In October 2023, the Sentencing Council introduced new guidelines for
sentencing offenders convicted of perverting the course of justice and
witness intimidation in England and Wales. These aim to provide consistency
and clarity across all cases, whereas before a wide range of case law had
to be relied on to devise the correct type or length of sentences based on
the individual circumstances of each case.

We look at how the guidelines, which have now been in force for just over
six months, will likely impact sentencing going forward in less severe
cases. This is of particular interest at a time when the offence is once
again in the limelight, following a recent high-profile boiler room fraud
case brought by the Financial Conduct Authority (FCA), which has resulted
on 7 May 2024 in an individual receiving a custodial sentence for
perverting the course of justice.

An old offence

The current interpretation of the doctrine was crafted in 1891, when
Justice Pollock B considered whether the defendant's attempt to fool
arbitrators in a dispute about the quality of grains amounted to a fraud or
cheat against the administration of public justice. In R v Vreones, he
offered the dictum that "the real offence... is the doing of some act which
has a tendency and is intended to pervert the administration of public
justice".

Since this dictum, the law around perverting the course of justice has been
used and developed to assist the courts in a wide range of situations, such
as:

– discontinuing a criminal prosecution in return for payments;
– making false statement to police officers investigating an offence;
– making a false retraction of a true allegation of rape;
– doing an act calculated to assist another to avoid arrest;
– interfering with a witness or a juror; or
– the whole gambit of potential scenarios that would make for good crime
cop drama.

Perverting the course of justice has remained a serious offence: it is
indictable only, with maximum life imprisonment and an offence range
between a community order and seven years in custody.

Long-standing principles thrown into question

Before the new guidelines were introduced, practitioners relied on the
long-standing principle that custodial sentences should be imposed in all
but the most exceptional cases.

Indeed, before the guidelines came out, the courts considered, in R v
Abdulwahab [2018] EWCA Crim 1399, that conduct intended to pervert the
course of justice almost invariably called for a custodial sentence; the
idea being that deterrence was necessary.

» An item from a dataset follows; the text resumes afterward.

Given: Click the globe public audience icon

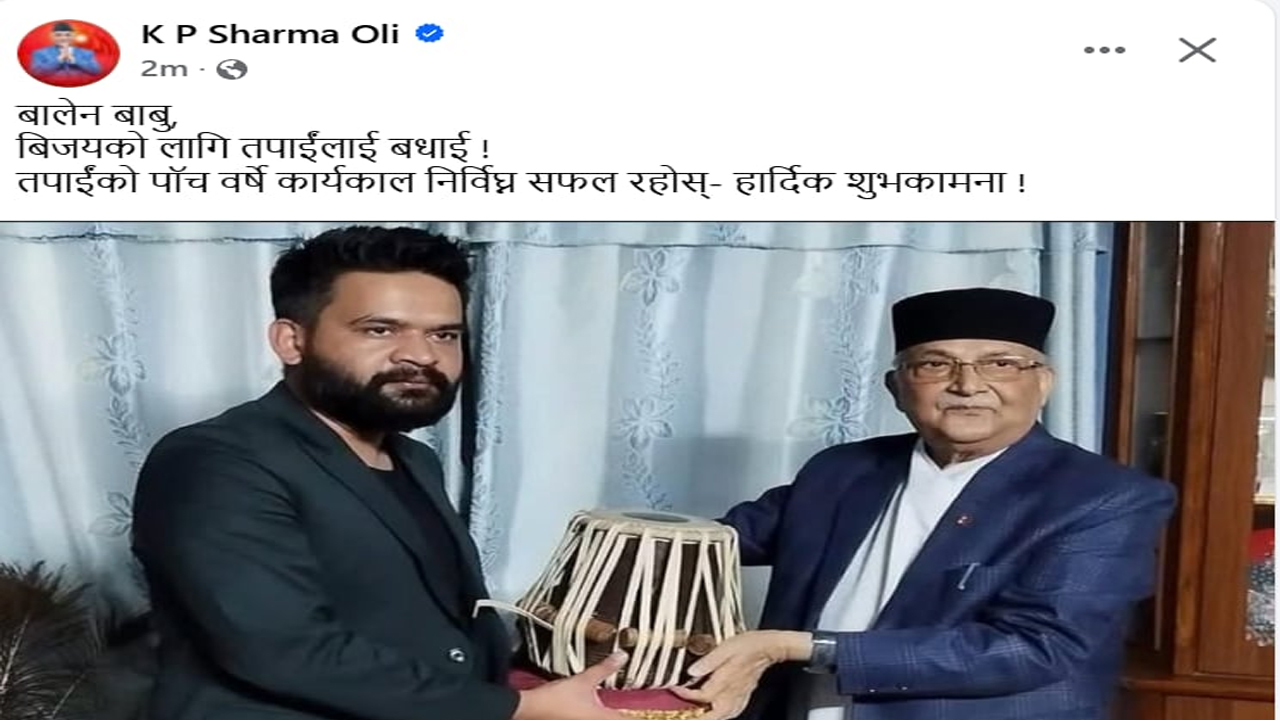Looking at the screenshot, I should point(231,69).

In this case, the appellant, a young man with no previous convictions, had
given a false account of events when interviewed under caution. His friend
had used his leased car to deal drugs. The appellant claimed that he had
left it at a car park for his friend to collect, when in fact, his friend
had driven the car to the car park himself. Drugs were found in the car,
and the friend and two other men were arrested for intent to supply Class A
and Class B drugs. The appellant voluntarily attended the police station a
few days later to collect the car and was interviewed under caution when he
gave the false account. The police had CCTV evidence contradicted his
account.

On reviewing the 15-month custodial sentence that he had received, and
giving full credit for his guilty plea, the appeal judge observed that
there was a "clear, deliberate, and focused lie told by the appellant with
intent to pervert the course of justice" by either providing his friend
with a defence or by weakening the prosecution case against him. However,
he also observed that "there does not appear to have been any evidence
pointing unequivocally to this appellant having gone to the police station
always intending to put forward that lie...".

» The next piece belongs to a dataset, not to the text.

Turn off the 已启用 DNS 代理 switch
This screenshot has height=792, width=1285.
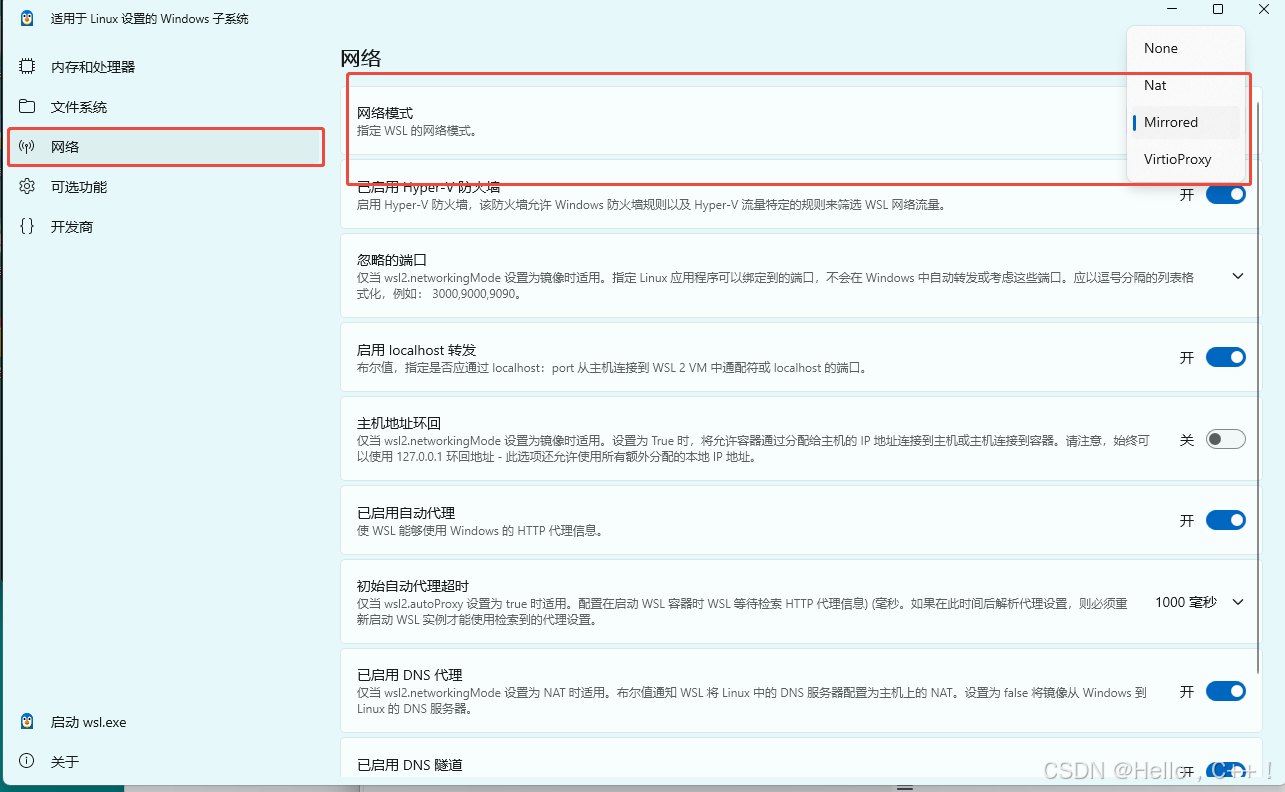(x=1225, y=691)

In the Court of Appeal, the appellant submitted that his lie not been
elaborate or well thought out, it did not exonerate the friend from
suspicion, it was put forward only during the interview under caution and,
although it was maintained throughout the interview, it was not repeated on
other occasions, and the false account did not in fact obstruct the course
of justice to any significant extent and did not adversely affect the
police investigation.

The judgment further explored that there was "no Definitive Sentencing
Guideline for offences of this nature". However, a number of relevant
principles could be drawn from another case, R v Radcliffe [2016] 1 Cr App
R(S) 65, and other decisions of the Court of Appeal.

These included that:

1. conduct which tends and intends to pervert the course of justice
striking "at the heart of the administration of justice and almost
invariably calls for a custodial sentence";
2. the appropriate sentence depends on the particular circumstances of each
case and these can vary widely and therefore only limited assistance can be
derived from considering previous decisions in other cases;
3. in assessing the seriousness of any particular offence of perverting the
course of justice, the seriousness of the underlying offence, the nature of
the deceptive conduct, the period of time over which it was continued,
whether it cast suspicion on or led to the arrest of an innocent person,
and the success or otherwise of the attempt should also be considered; and
4. the offender's previous character and any personal mitigation must be
taken into account.

New structure

The sentencing guidelines offer a step-by-step approach for reaching a
conclusion on sentencing which broadly reflects the common law approach
previously relied on.

As per all sentencing guidelines issued under the Sentencing Code, step 1
involves "determining the offence category". This requires assessing the
seriousness of the offence to provide a starting point for sentencing. The
seriousness of the offence is determined by assessing culpability and harm,
based on three categories: A – high culpability, B – medium culpability, C
– lower culpability.

Some demonstrable behaviour for each category includes:

– high culpability: conduct over a sustained period of time and
sophisticated and/or planned nature of conduct, as well as seriousness of
underlying offence;
– medium culpability: factors present in A and C which balance each other
out and/or the offender's culpability falls between the facts described in
A and C; and
– lower culpability: unplanned and/or limited in scope and duration,
unsophisticated nature of conduct, involved through coercion, intimidation
and underlying offence not serious for lower culpability.

A hypothetical review

If we were to hypothetically review Abdulwahab with the help of the
sentencing guidelines, the first step would also be to assess the young
man's culpability. Here, it may be argued that he was of medium/low
culpability. Although the underlying offence was "serious", all other
factors, such as the lack of sophistication in the lie, the fact that he
did not attend the police station with a plan to lie, and that the lie was
not repeated, point towards low culpability.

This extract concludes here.